WORK TO BE COMPLETED -
In the material below, the required lines run from the one containing "You are a computer-use agent." through the one containing "Instruction: Open Alexandra's profile picture". Copy those lines exactly, ends included, and nothing else.

*** SUPPLIED RECORDS

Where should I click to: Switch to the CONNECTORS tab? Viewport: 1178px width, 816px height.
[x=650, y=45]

******
*** SUPPLIED RECORDS

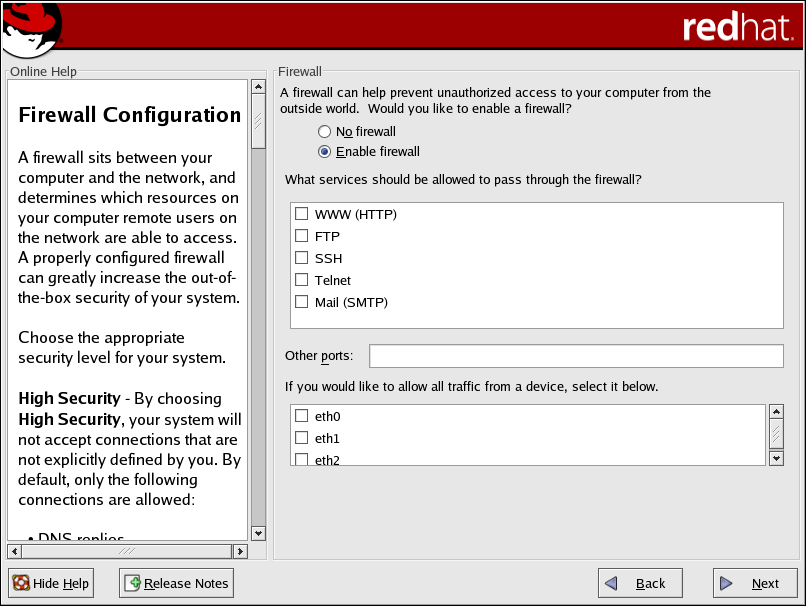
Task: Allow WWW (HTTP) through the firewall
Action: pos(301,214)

******
*** SUPPLIED RECORDS

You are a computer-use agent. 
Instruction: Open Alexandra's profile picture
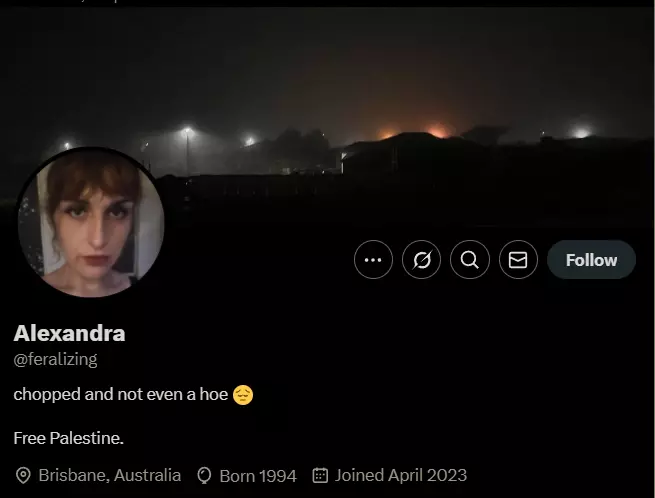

******

OUTPUT OF THE EXERCISE -
You are a computer-use agent. 
Instruction: Open Alexandra's profile picture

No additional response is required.